You do realise that even if Steve was still there, nothing new would have been released yet.

Look at the release gap between iPod, iPhone and iPad. Claiming that he's got nothing because he's not released a killer product is completely stupid given that we're not at the point of a new device yet.

Judge him once we get past the new product release stage - until then the armchair opinion can't really be anything other than 'wait and see'.
 
The iMac was pretty revolutionary at the time.

Not really. It was a refinement of an idea Apple released in 1984.

An easy to use 1 piece computer for 1k. Ditto with the iBook. Back when competing laptops were 2-3k.

"A laptop, just cheaper" is not revolutionary. It's just a cheap laptop. See: netbooks.

Among all this the iPod, iPod nano, iPhone, iPod touch, AppleTV, iPad, Mac mini, Xserve, and many revolutionary refinements of the iMac.

Of those, only iPod and iPhone are revolutionary.
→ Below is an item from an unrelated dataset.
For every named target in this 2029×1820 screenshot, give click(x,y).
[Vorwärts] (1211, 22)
Rest are just refinements of existing products and ideas. AppleTV? Nifty, but not really revolutionary. Xserve? A rack-mountable server, hardly "revolutionary".

It may not have all been revolutionary, but there was a constant flow of new products, attempts, releases, and refinements.
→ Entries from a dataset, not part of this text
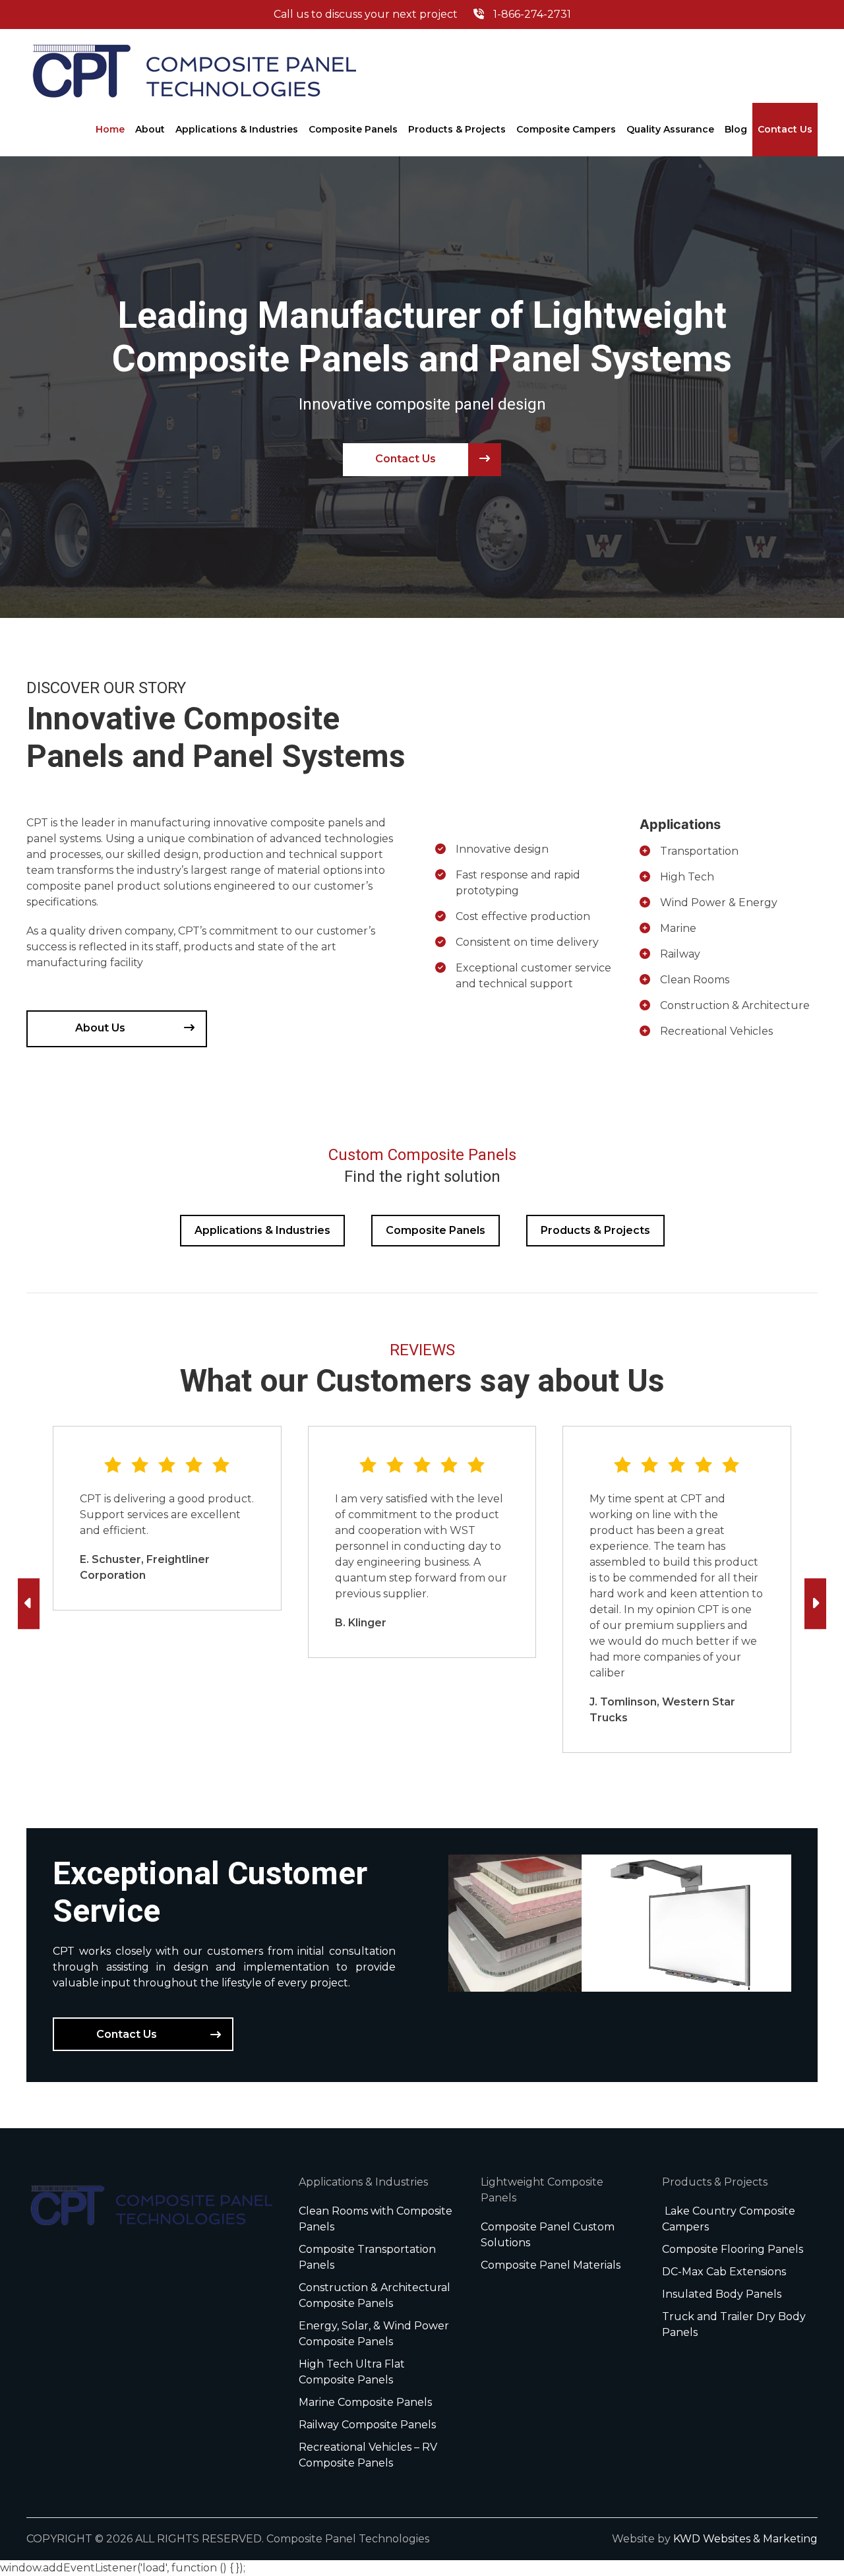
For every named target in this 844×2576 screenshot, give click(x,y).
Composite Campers (566, 129)
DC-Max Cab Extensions (724, 2271)
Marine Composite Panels (365, 2402)
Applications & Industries (236, 129)
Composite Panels (353, 129)
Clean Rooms (694, 979)
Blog (736, 129)
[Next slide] (815, 1604)
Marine (678, 928)
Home (110, 129)
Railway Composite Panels (367, 2424)
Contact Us (785, 129)
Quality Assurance (670, 129)
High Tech (687, 877)
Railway (680, 954)
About (150, 129)
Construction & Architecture (735, 1005)
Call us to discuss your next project (422, 14)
And that has not happened now? New MacBooks, retina MacBook, Mac Pro new iMac, new iPhone... What do you expect, really?

Even the CUBE was amazing, but overpriced. He righted the ship. Set a new course for hardware, new products, new operating system(s), and software.

I have zero interest in diminishing Steves accomplishments. He was one if the greatest CEOs of the last 100 years. I'm just disputing the idea that under Jobs, Apple was cranking of one revolutionary product after another. They weren't. They refined and iterated.
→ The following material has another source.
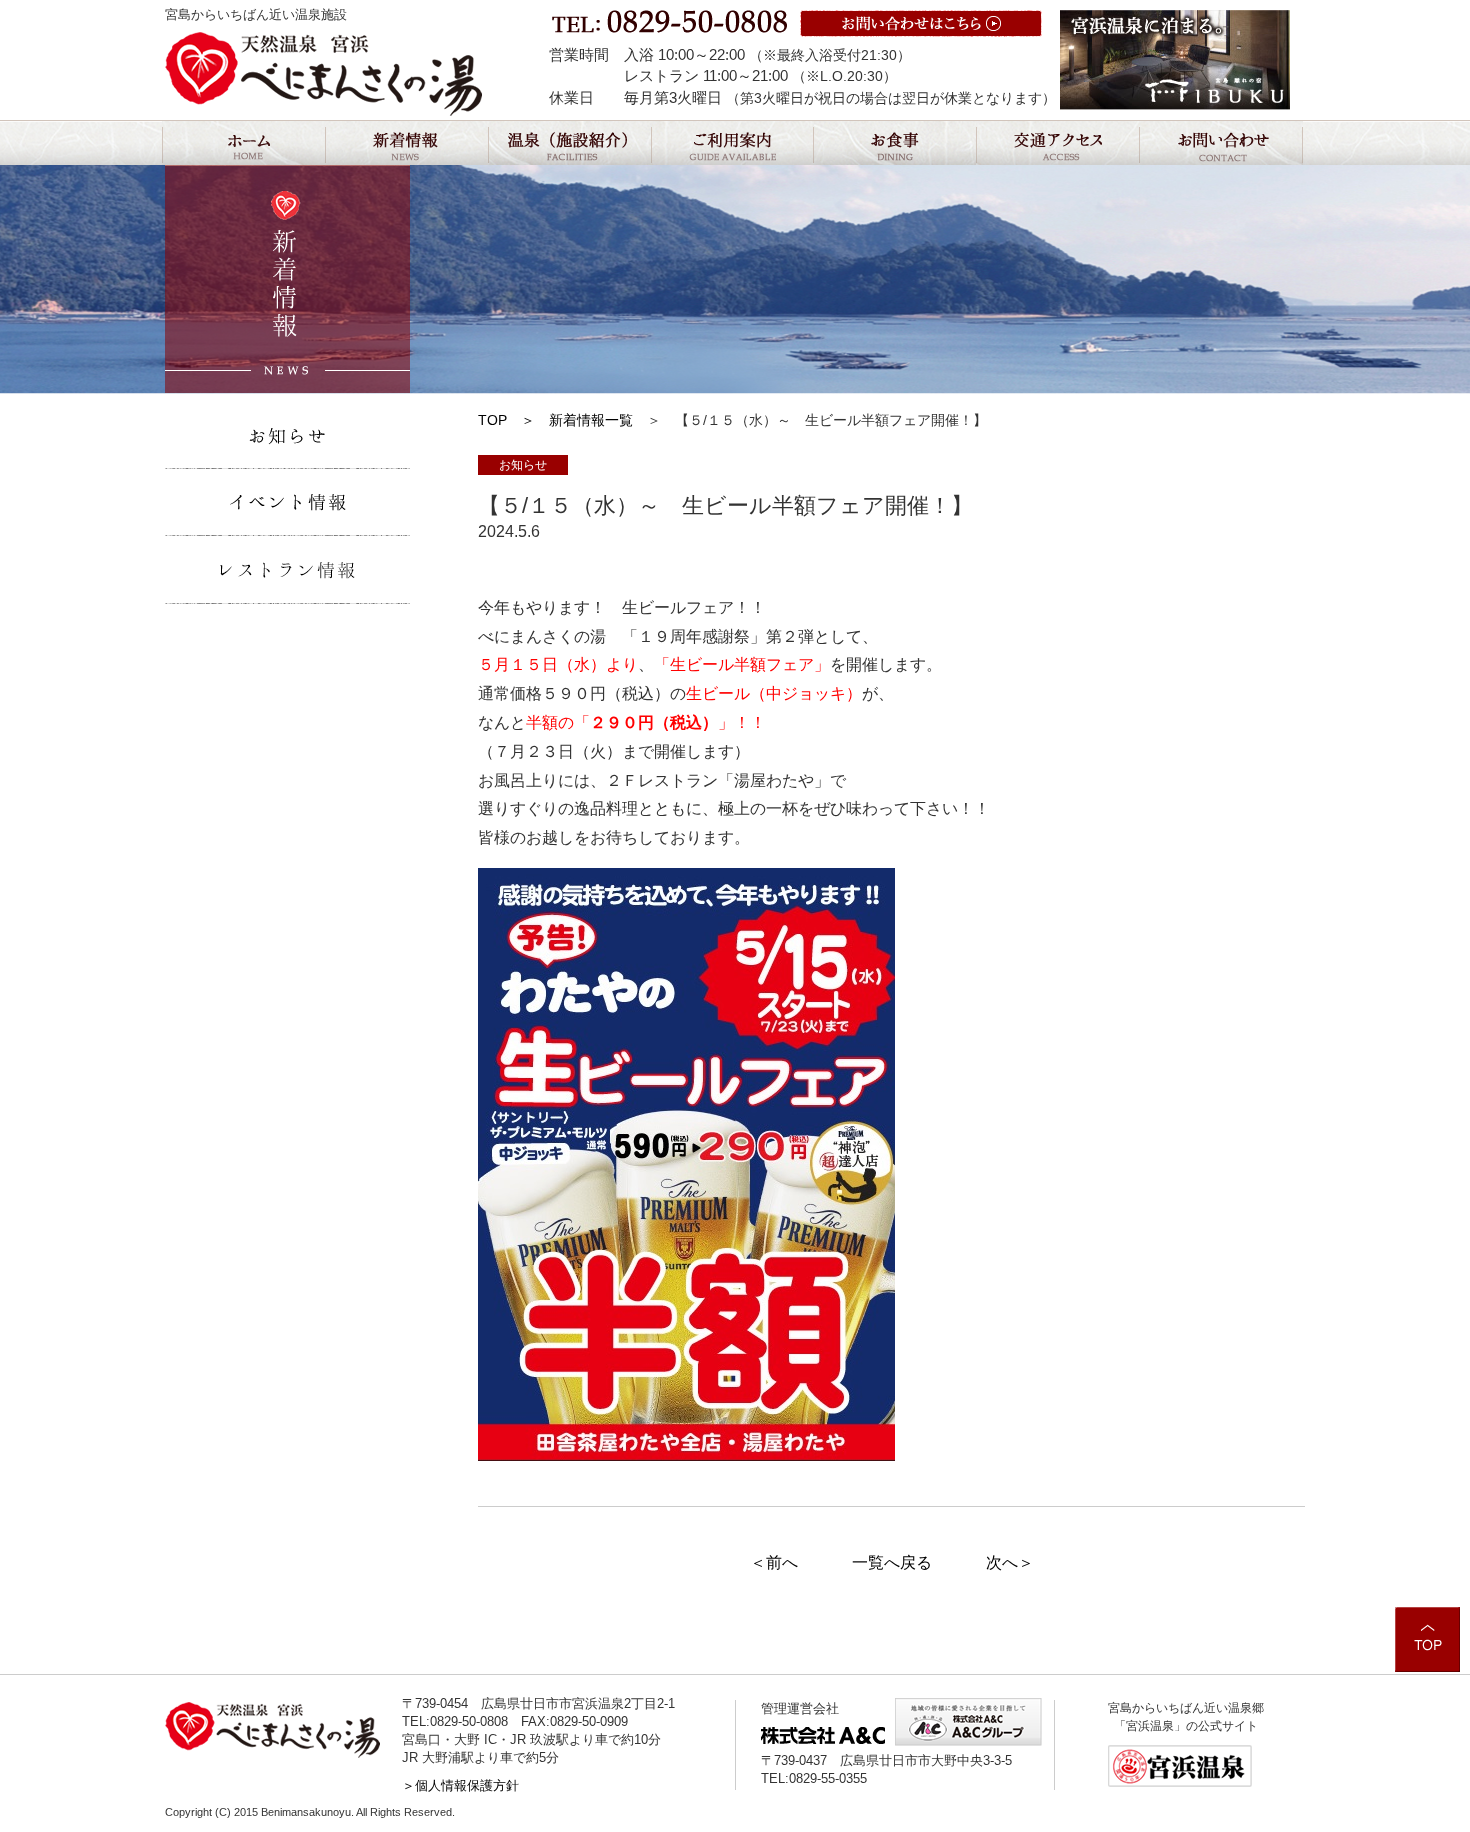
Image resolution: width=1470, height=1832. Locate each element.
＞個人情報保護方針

He was still taking risks right before he died with FCP X.

Same could be said about iOS 7, so what's your point? And FCP is tiny in important to Apple, when compared to iOS. So Cook is taking even bigger risk, right?

Tims in now and we've had extreme hardware delays with the iMac. (Isn't supply chain his specialty?)

Maybe he should have played it safe and just bump the specs? But then you would whine about "lack of innovation"... Hey what about the time when Apple released new PowerMacs, and realized they can't ship they CPUs in volume, and they lowered the clock-speed? Happened under Jobs... 3GHz G5 Powermac? G4 with its anemic bus? Jobs had his misses and delays as well.

a major screwup with Maps

Another manufactured crisis. For most part there was no problem.

[quite]lengthy delays on the MacPro (jobs was probably killing it)[/quote]

There wasn't much to upgrade to. Mac pros are tied to Intels Xeon-roadmap, and Intel takes their time with Xeon. And hey, at least Cook is keeping the product around, Jobs was (according to you) willing to let the product slide in to oblivion.

and ios7 which to me is nothing special, just and ugly facelift and a few evolutionary features that other os's have had for 3 years (like fingerprint sensor).

whereas the iOS-versions released under Jobs were all oozing pure innovation? Every new version of iOS (and OS X) were totally new and different from their predecessor. Maybe Cook should have just kept in doing what Jobs was doing, huh? Release the same old iOS, with few new features.
 
Firing the head of your most successfully operating system does not seems clever.
In WWDC 2013 Apple Executives acted like trolls with envy when referring the Steve Jobs/Scott Forstall approved GUI design.